The famine also broke popular faith in the Kim dynasty as government corruption became widespread, though the need to believe in something remained. “It’s interesting that most North Korean defectors become Christian,” Demick said.
She thinks it’s inevitable that the two Koreas will grow closer. But the gulf between them is vast, greater than the pre-unification division between East and West Germany, said Demick, who was based in Berlin during the 1990s. “There was some communication between East and West Germany. But you still can’t send a letter from North to South Korea, can’t make a phone call, not to speak of an e-mail or a WhatsApp message. The degree of separation is like nothing else in the world,” she said.

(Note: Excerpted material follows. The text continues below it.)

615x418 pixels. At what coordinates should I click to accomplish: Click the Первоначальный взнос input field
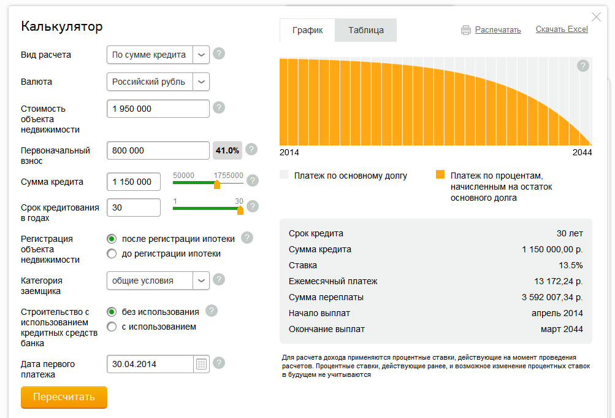click(158, 150)
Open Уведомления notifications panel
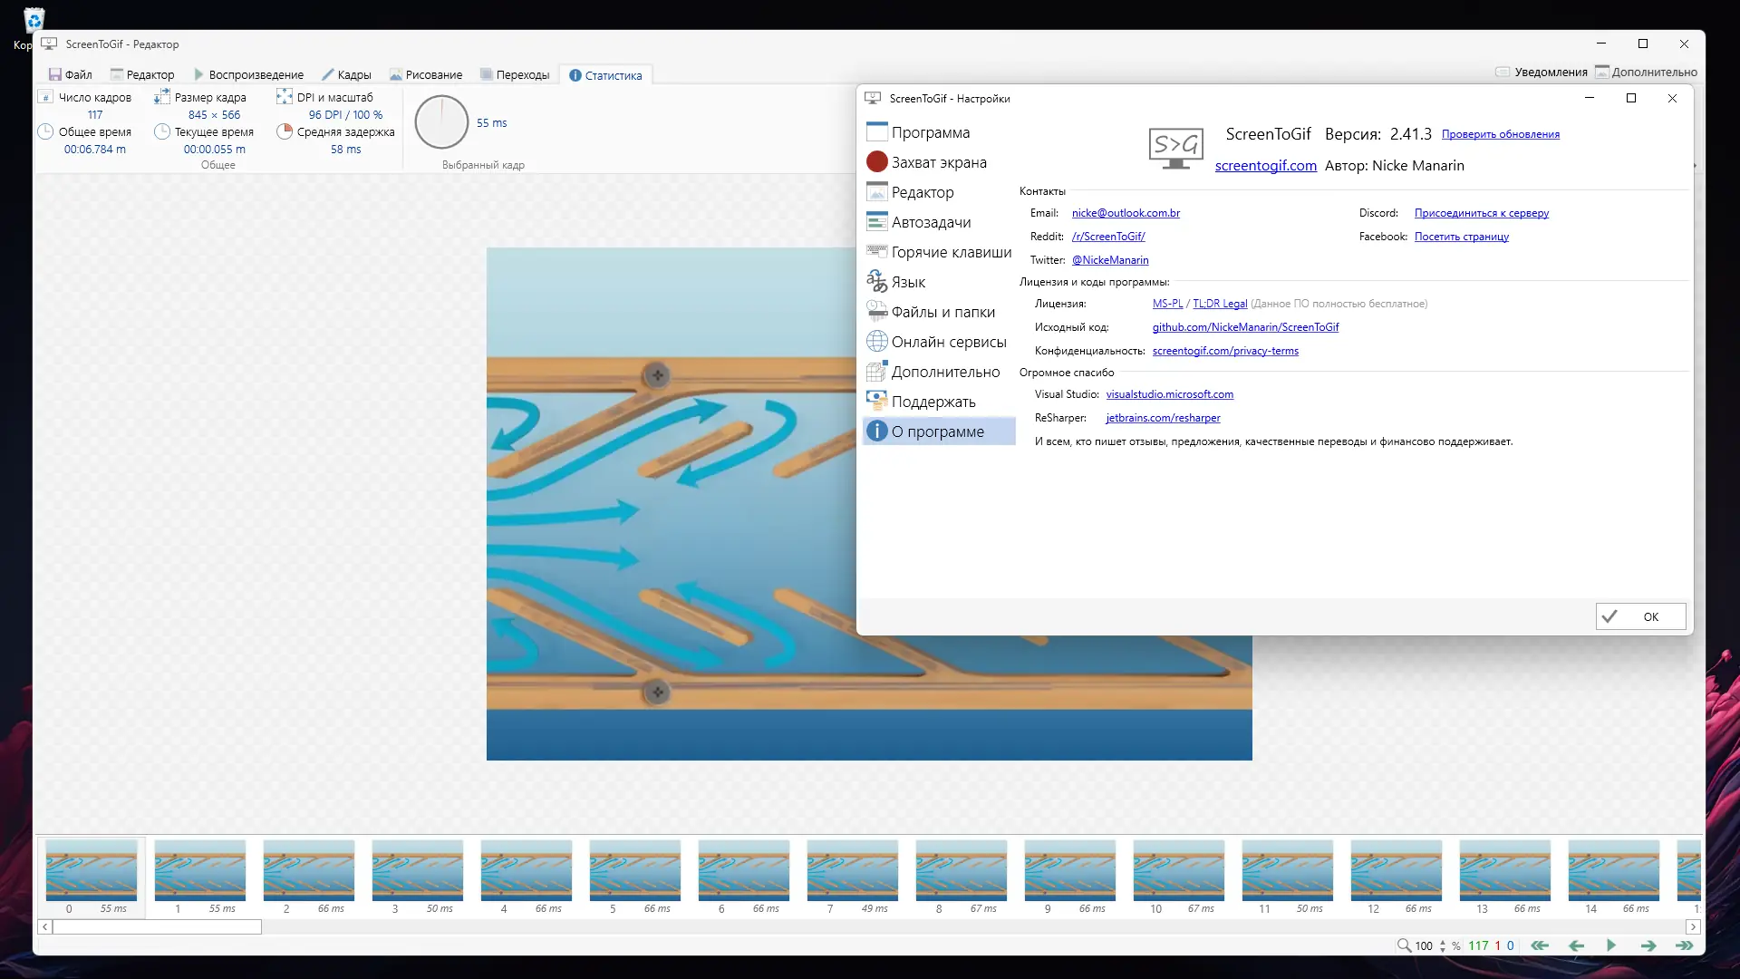The height and width of the screenshot is (979, 1740). 1541,73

Demick suggested the Singapore summit between Trump and North Korea’s Supreme Leader Kim Jong Un last June was “a good thing. I don’t think it will lead to denuclearization, but it certainly eased tension,” she said.
After five years in Seoul … Demick served as Los Angeles Times’ bureau chief in Beijing. She does not buy the argument that China is a benign force for stability in the East Asia.
“The North Koreans will never say this, but they’re more afraid of China than the United States. They’ll say that China is their friend and the US is the great enemy. But I think they fear China’s undue influence on Korea. …Much of the motivation behind the nuclear program is to take control of their own national security. They don’t want to be dependent on China the way they were during the Korean War.”
The North Korean view is also governed by one of the most enduring principles of geopolitics, Demick added: “The US is far away.”